8
1 Engelen-tafereel van strijd en zege. De zeven bazuinen. Maar toen het Lam het zevende zegel opende, kwam er een stilte in de hemel, een half uur lang.
2 Toen zag ik de zeven engelen, die voor God staan; en hun werden zeven bazuinen gegeven.
3 Nog kwam er een andere engel, die bij het altaar ging staan; hij had een gouden wierookpan, en veel wierook werd hem gegeven, om dit met de gebeden van al de heiligen neer te leggen op het gouden altaar voor de troon.
4 En de walm van de wierook met de gebeden der heiligen steeg op uit de hand van den engel voor het aanschijn van God.
5 De engel nam de wierookpan, vulde ze met het vuur van het altaar, en wierp dit op de aarde.

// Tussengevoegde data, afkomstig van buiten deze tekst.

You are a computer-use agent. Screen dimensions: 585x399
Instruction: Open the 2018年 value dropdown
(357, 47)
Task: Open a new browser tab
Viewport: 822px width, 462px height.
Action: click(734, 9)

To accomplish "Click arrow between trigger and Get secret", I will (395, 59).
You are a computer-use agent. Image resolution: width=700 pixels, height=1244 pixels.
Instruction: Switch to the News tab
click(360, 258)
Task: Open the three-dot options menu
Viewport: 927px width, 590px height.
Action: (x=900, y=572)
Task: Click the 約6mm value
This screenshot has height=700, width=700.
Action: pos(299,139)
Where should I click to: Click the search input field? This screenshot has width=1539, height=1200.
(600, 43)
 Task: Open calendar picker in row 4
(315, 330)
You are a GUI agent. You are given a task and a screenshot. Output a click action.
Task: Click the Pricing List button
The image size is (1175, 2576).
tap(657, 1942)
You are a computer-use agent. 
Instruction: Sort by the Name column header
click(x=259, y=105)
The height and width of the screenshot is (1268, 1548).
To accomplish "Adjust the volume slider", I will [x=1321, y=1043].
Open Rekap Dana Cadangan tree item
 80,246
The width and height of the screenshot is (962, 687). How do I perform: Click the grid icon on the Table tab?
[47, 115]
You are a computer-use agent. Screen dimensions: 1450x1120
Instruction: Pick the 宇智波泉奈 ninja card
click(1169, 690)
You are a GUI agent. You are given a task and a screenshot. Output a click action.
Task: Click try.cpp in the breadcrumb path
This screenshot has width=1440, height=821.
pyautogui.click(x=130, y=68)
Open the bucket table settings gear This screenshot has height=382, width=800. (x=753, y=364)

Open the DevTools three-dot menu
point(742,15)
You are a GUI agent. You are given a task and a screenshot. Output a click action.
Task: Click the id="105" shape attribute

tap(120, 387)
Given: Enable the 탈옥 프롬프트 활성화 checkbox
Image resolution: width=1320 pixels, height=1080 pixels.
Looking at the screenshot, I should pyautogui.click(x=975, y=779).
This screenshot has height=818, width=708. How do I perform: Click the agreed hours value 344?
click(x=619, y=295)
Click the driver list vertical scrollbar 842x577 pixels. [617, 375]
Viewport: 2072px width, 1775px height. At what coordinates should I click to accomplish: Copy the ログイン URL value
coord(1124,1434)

En donder brak los en geraas, bliksem en aardbeving.
6 Toen maakten ook de zeven engelen, met de zeven bazuinen, zich gereed om te blazen.
7 De eerste blies: Hagel en vuur brak los, met bloed gemengd, en het werd op de aarde geworpen. En het derde deel van de aarde verbrandde, het derde deel der bomen verbrandde, en al het groene gras werd verbrand.
8 De tweede engel blies: Een grote berg, laaiend van vuur, werd in de zee geworpen. En het derde deel der zee werd bloed,
9 het derde deel van de levende schepsels der zee kwam om, en het derde deel der schepen verging.
10 De derde engel blies: Een grote ster viel neer uit de hemel, brandend als een fakkel; ze viel neer op het derde deel der rivieren en op de waterbronnen;
11 en de naam der ster heet: “Alsem”. En het derde deel van het water werd alsem, en vele mensen stierven van het water, omdat het bitter was geworden.
12 De vierde engel blies: Het derde deel der zon werd getroffen, het derde deel der maan, en het derde deel van de sterren. Zó werd hun derde deel verduisterd; de dag lichtte niet voor een derde deel, en evenmin de nacht.
13 Ik zag toe. Daar hoorde ik een adelaar, vliegend hoog tegen de hemel, roepen met machtige stem: Wee! Wee! Wee! de bewoners der aarde, om de laatste stoten van de bazuin der drie engelen, die thans gaan blazen.